Para evitar demissões em massa, as empresas de ônibus buscam ideias para redistribuir os cobradores em outras funções. É o caso, por exemplo, de Cachoeirinha, onde a empresa Transbus mantém um curso para a formação de motoristas, principal função para a qual são transferidos os profissionais.
Atualmente, há 12 cobradores inscritos. São profissionais que já eram habilitados e tinham curso obrigatório do Sest/Senat. Outros cinco foram reaproveitados em áreas como fiscalização ou atendimento ao público.
— Tínhamos algumas vagas abertas e não buscamos no mercado profissional para eles serem recolocados. Estamos aproveitando esse pessoal internamente. Quando começaram as mudanças, há cerca de seis meses, abrimos processo de demissão voluntária. Houve algumas demissões também, mas buscamos reaproveitar a maior parte — conta o gerente operacional da Transbus, Clíferson Pelisson.
No município, há cinco linhas que circulam diariamente. Nos horários de pico, cerca de 20% das viagens mantêm cobradores; nos demais horários, 100% circula sem os profissionais. Aos domingos, o atendimento é feito com micro-ônibus.

### Segmento de dados

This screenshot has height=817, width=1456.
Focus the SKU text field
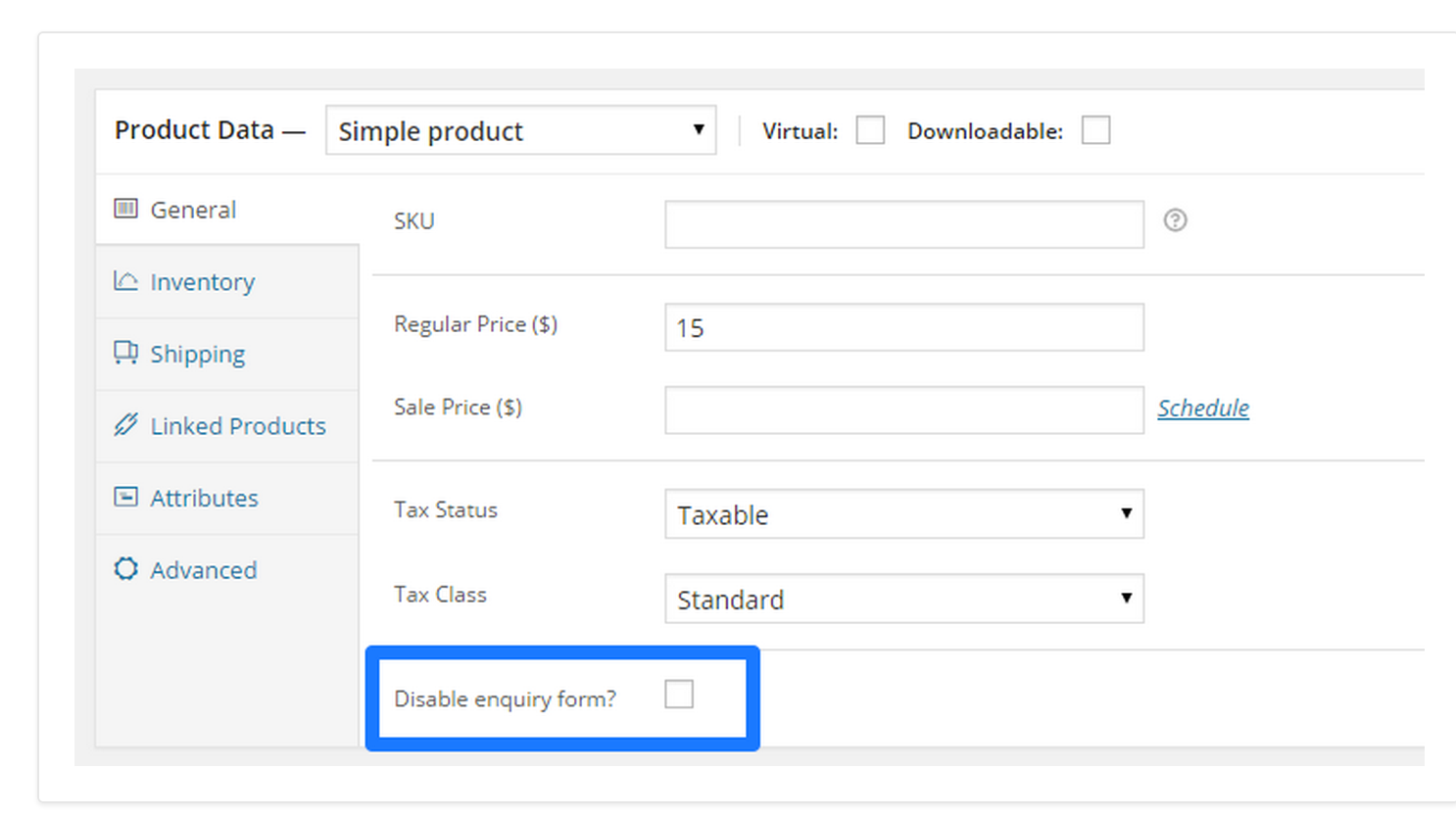903,224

### Instruções do exercício
- 1) Segundo o trecho sobre os cobradores de ônibus, quantos cobradores estão inscritos atualmente no curso de formação de motoristas?
- 2) Reescreva de forma mais curta o parágrafo do trecho sobre os cobradores de ônibus que começa com "No município, há cinco linhas", mantendo os fatos principais.
- 3) Copie do trecho sobre os cobradores de ônibus a parte que começa em "Para evitar demissões" e segue até "atendimento ao público.".

### Resultados esperados
- 1) Doze cobradores.

- 2) O município tem cinco linhas diárias. Nos horários de pico, cerca de 20% das viagens têm cobradores, e nos demais horários nenhuma tem. Aos domingos, o serviço usa micro-ônibus.

- 3)
Para evitar demissões em massa, as empresas de ônibus buscam ideias para redistribuir os cobradores em outras funções. É o caso, por exemplo, de Cachoeirinha, onde a empresa Transbus mantém um curso para a formação de motoristas, principal função para a qual são transferidos os profissionais.
Atualmente, há 12 cobradores inscritos. São profissionais que já eram habilitados e tinham curso obrigatório do Sest/Senat. Outros cinco foram reaproveitados em áreas como fiscalização ou atendimento ao público.